Blog: After everything, a pay cut is the bitterest of blows

Our health conference is a reminder of the sacrifices our health members have made, the challenges to come – and what we can achieve together

general secretary Christina McAnea with UNISON members outside a London hospital

UNISON’s health conference, held online today and tomorrow, is an important opportunity for health workers to discuss what’s important to them, and to use our union’s democracy to shape what we do next.

It’s often our paramedics, nurses, cleaners, porters and healthcare assistants who front up many of our high-profile campaigns in UNISON.

But whether someone works in a public-facing role or a job behind the scenes, they are part of one team. Because everyone’s job makes a difference in keeping the NHS running, and on the care and support patients get. That’s why UNISON’s OneTeam2K pay campaign resonated with so many members.

The Westminster government’s pay increase of 3% for NHS workers in England has already been wiped out by inflation. And that’s before the impending cut to universal credit and the national insurance hike are factored in.

Health workers are fed up, exhausted and facing huge pressures in their workplaces. It’s no wonder over 80% of UNISON’s health members who took part in our recent consultation in England are not happy with the pay rise and are ready to challenge the government.

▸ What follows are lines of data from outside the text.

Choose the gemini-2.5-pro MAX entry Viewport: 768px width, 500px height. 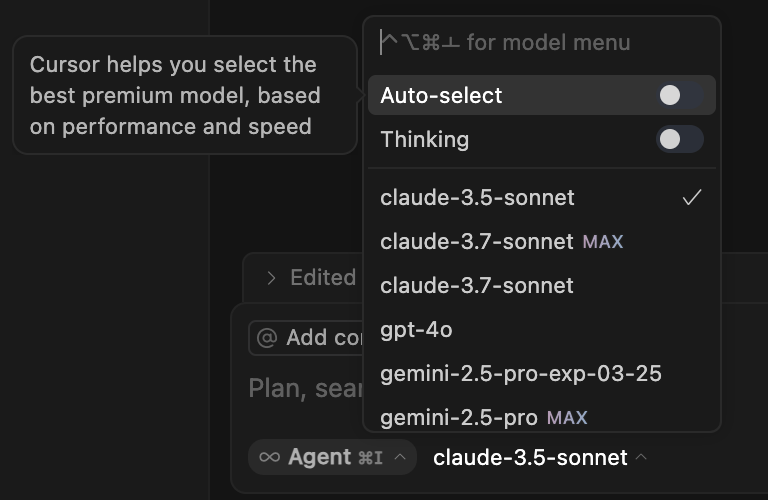coord(458,417)

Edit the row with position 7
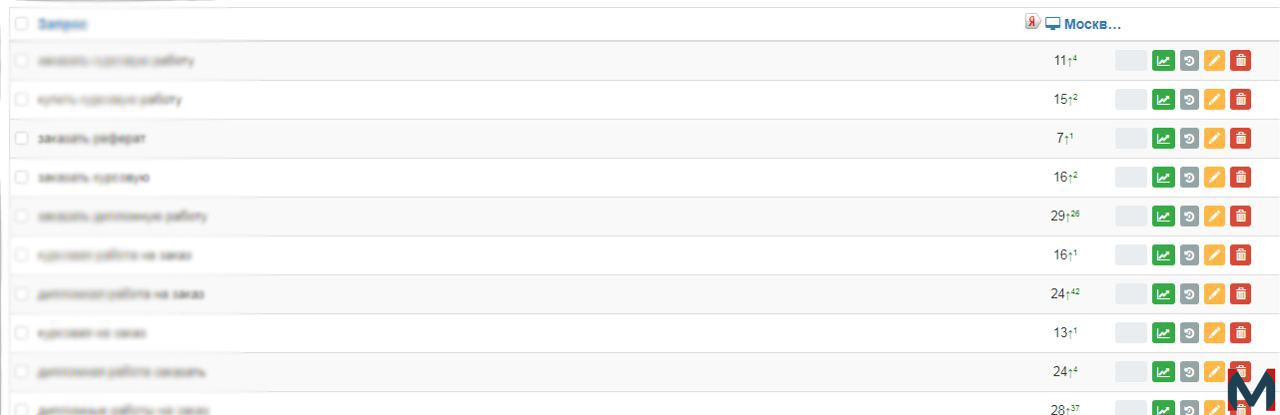click(x=1214, y=138)
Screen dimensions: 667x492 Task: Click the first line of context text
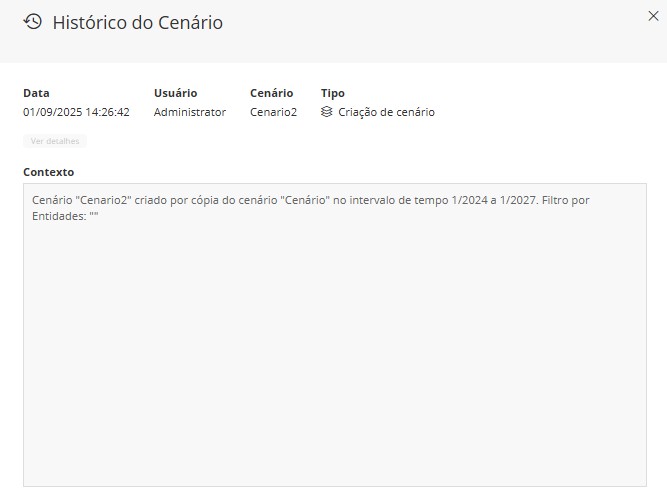(310, 200)
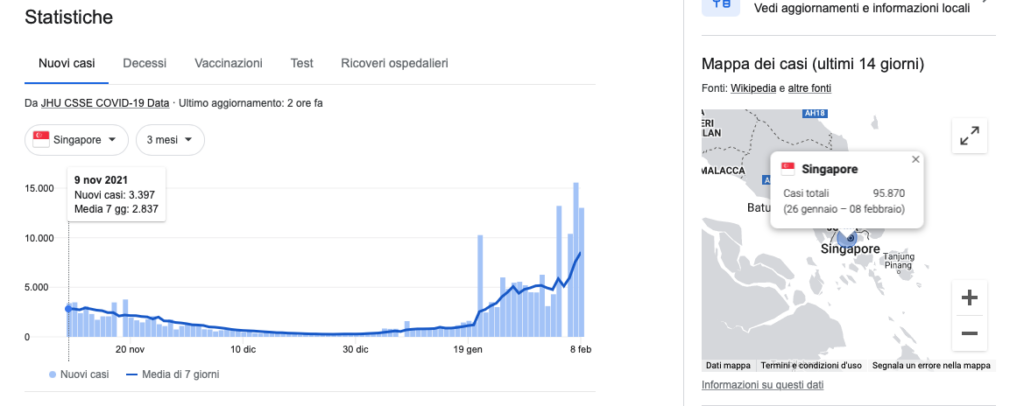Screen dimensions: 1024x406
Task: Switch to the Decessi tab
Action: pos(145,63)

The results of the consultation with NHS members in Cymru/Wales are still being analysed and our Northern Ireland branches and members are always ready to stand up and fight for what’s right, and to build on the brilliant success they had in their last strike.

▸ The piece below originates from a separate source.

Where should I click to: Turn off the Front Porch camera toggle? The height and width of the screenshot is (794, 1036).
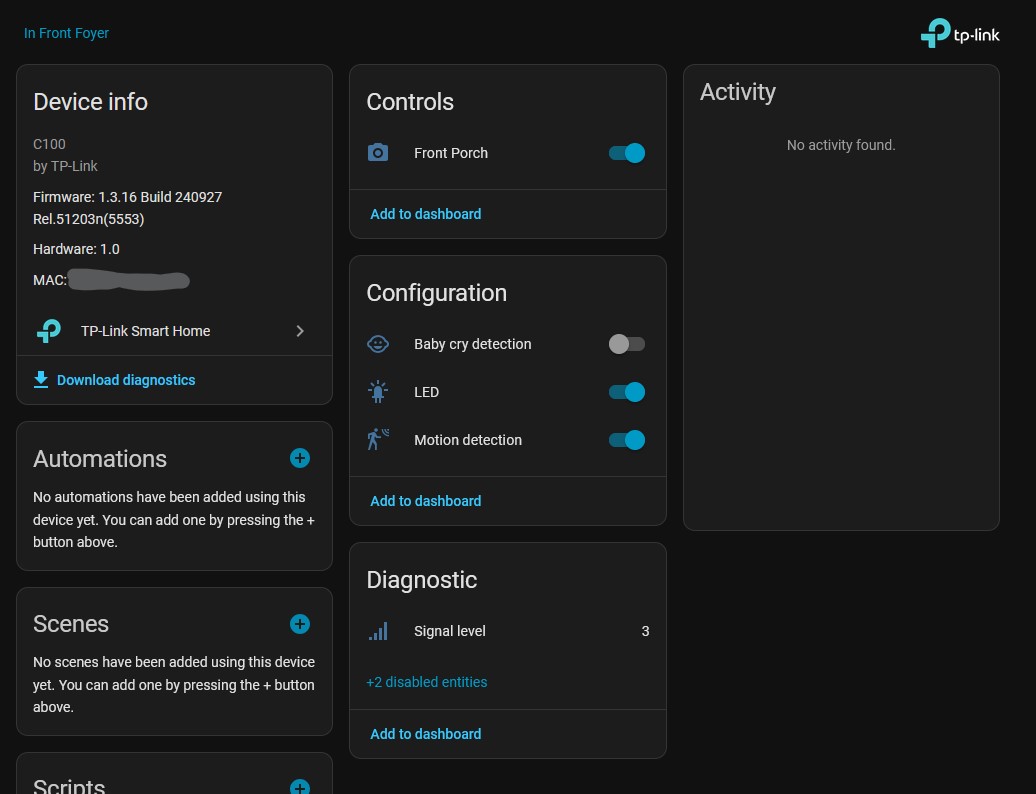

Roz Norman, Maura McKenna and Wilma Brown, the health service group chairing team, reminded us in their speeches today that the consequences of the virus for health and care staff were devastating.

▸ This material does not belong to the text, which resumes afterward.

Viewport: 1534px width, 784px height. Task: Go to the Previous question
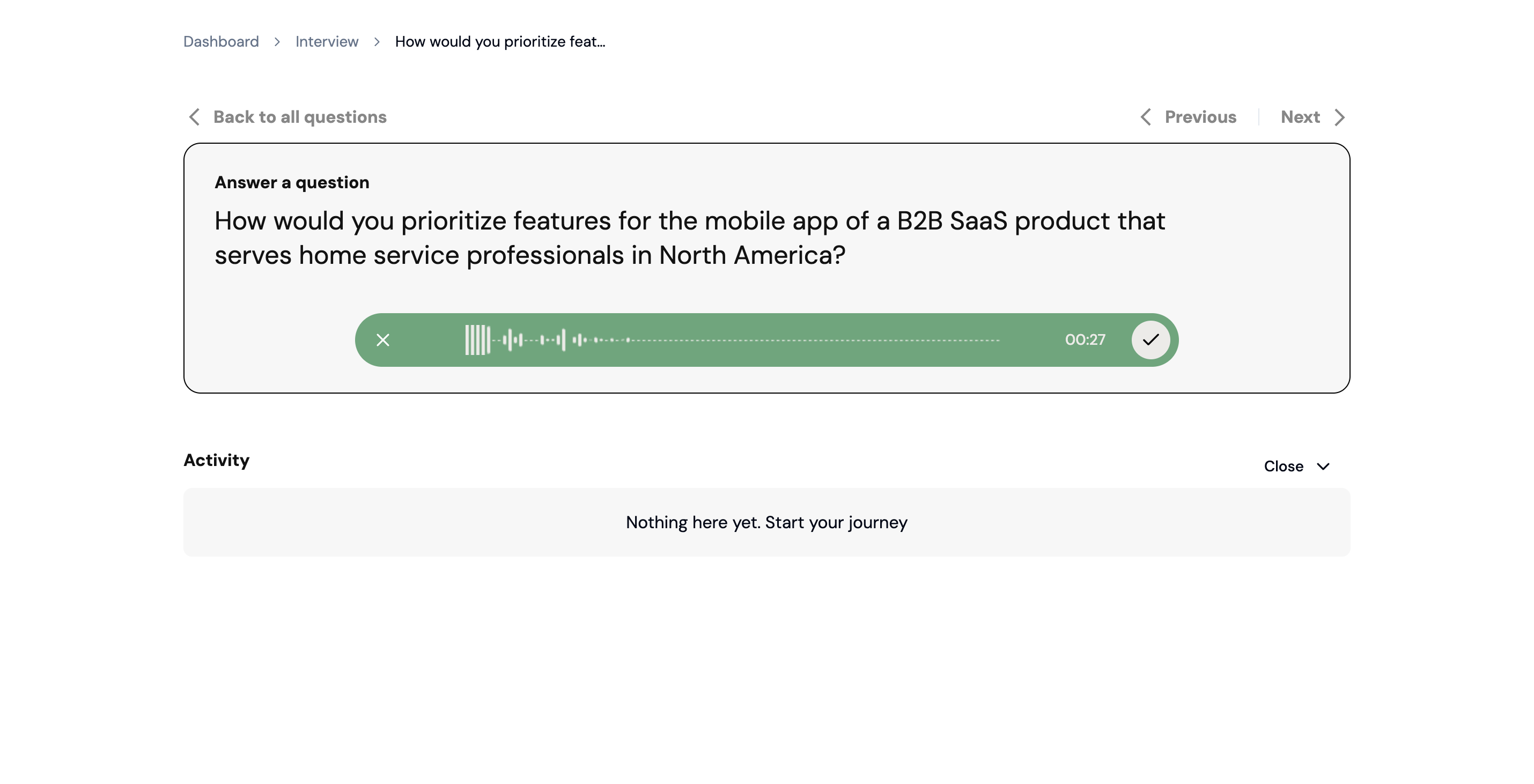[x=1200, y=117]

Workers lost their lives trying to save others from COVID and we, in UNISON, will always remember that each one had a family, friends, loved ones when their lives cut short.

For other workers, they lost colleagues, saw the worst effects of the virus on patients and still worked relentlessly throughout the pandemic.

Wilma reminded us that health workers felt the vaccination programme gave them the hope they needed to get through the last horrible months. And the successful vaccine rollout is another credit to the NHS workforce. So, it is a bitter blow that they should now face a real terms pay cut, likely to deepen as more economic crises unfold.

Whatever strategy our members choose to take in our ongoing pay campaign, we must continue to build our membership, to organise and to mobilise.

That means members voting in every ballot, recruiting colleagues to join UNISON, turning up to branch meetings, and campaigning to get out the vote in every consultation and indicative ballot.

We’ve mobilised before, and we can do it again. In her speech today, Maura rightly said: “It’s a huge testament to the union that even during a global pandemic, we’ve brokered agreements, influenced legislation, supported insourcing campaigns and done deals that put money in members’ pockets.”

The very reason why all this is possible, is because nobody is alone – we are all part of UNISON, the biggest union, and we are a family.